近日，上海大学施思齐团队研究了基于维数分解的非平衡电双层建模深度学习方法。该项研究成果发表在2025年11月3日出版的《中国物理快报》杂志上。

电解质-电极界面电荷吸附形成的双电层（EDL）构成了控制电化学反应的微环境。然而，由于EDL厚度和电极形貌之间的尺度不匹配，求解二维（2D）非均匀泊松-能-普朗克（N-PNP）方程仍然难以计算。这种限制阻碍了对二维EDL中曲率驱动不稳定性等基本现象的理解。

研究组提出了一种嵌入全连接神经网络（FCNN）的维数分解策略来求解二维N-PNP方程，其中FCNN通过将静电边界简化为多个等效的一维表示来训练关键电化学参数。通过LiPF₆在锂金属半电池上还原的典型案例，意外地发现核核尺寸对枝晶形态和尖端动力学有重要影响。
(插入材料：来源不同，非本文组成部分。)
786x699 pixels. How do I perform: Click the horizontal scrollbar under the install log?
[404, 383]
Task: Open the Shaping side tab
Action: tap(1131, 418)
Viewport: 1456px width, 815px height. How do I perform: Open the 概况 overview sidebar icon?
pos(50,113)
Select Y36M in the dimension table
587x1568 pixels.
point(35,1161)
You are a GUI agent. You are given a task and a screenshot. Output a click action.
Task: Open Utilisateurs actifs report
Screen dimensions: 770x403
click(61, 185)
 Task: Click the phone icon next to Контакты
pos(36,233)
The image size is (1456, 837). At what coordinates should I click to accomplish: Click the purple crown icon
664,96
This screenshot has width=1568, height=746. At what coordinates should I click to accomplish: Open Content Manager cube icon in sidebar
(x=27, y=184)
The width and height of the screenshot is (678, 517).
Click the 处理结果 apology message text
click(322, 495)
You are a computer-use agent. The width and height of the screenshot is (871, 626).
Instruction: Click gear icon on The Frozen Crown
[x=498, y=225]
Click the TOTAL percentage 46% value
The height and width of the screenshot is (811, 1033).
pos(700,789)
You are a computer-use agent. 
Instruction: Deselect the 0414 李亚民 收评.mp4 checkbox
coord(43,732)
这项工作为将纳米尺度和宏观尺度模拟与其他1D EDL模型的2D情况的可扩展性联系起来铺平了道路。

附：英文原文

Title: Dimensionality-Decomposition Based Deep Learning Approach for Non-Equilibrium Electric Double Layer Modeling

Author: Weijie Li, Yajie Li, Maxim Avdeev, Siqi Shi

Issue&Volume: 2025-11-03

Abstract: The electric double layer (EDL), formed by charge adsorption at the electrolyte–electrode interface, constitutes the microenvironment governing electrochemical reactions. However, due to scale mismatch between the EDL thickness and electrode topography, solving the two-dimensional (2D) nonhomogeneous Poisson–Nernst–Planck (N-PNP) equations remains computationally intractable. This limitation hinders understanding of fundamental phenomena such as curvature-driven instabilities in 2D EDL. Here, we propose a dimensionality-decomposition strategy embedding a fully connected neural network (FCNN) to solve 2D N-PNP equations, in which the FCNN is trained on key electrochemical parameters by reducing the electrostatic boundary into multiple equivalent 1D representations. Through a representative case of LiPF6 reduction on lithium metal half-cell, nucleus size is unexpectedly found to have an important influence on dendrite morphology and tip kinetics. This work paves the way for bridging nanoscale and macroscale simulations with expandability to 2D situations of other 1D EDL models.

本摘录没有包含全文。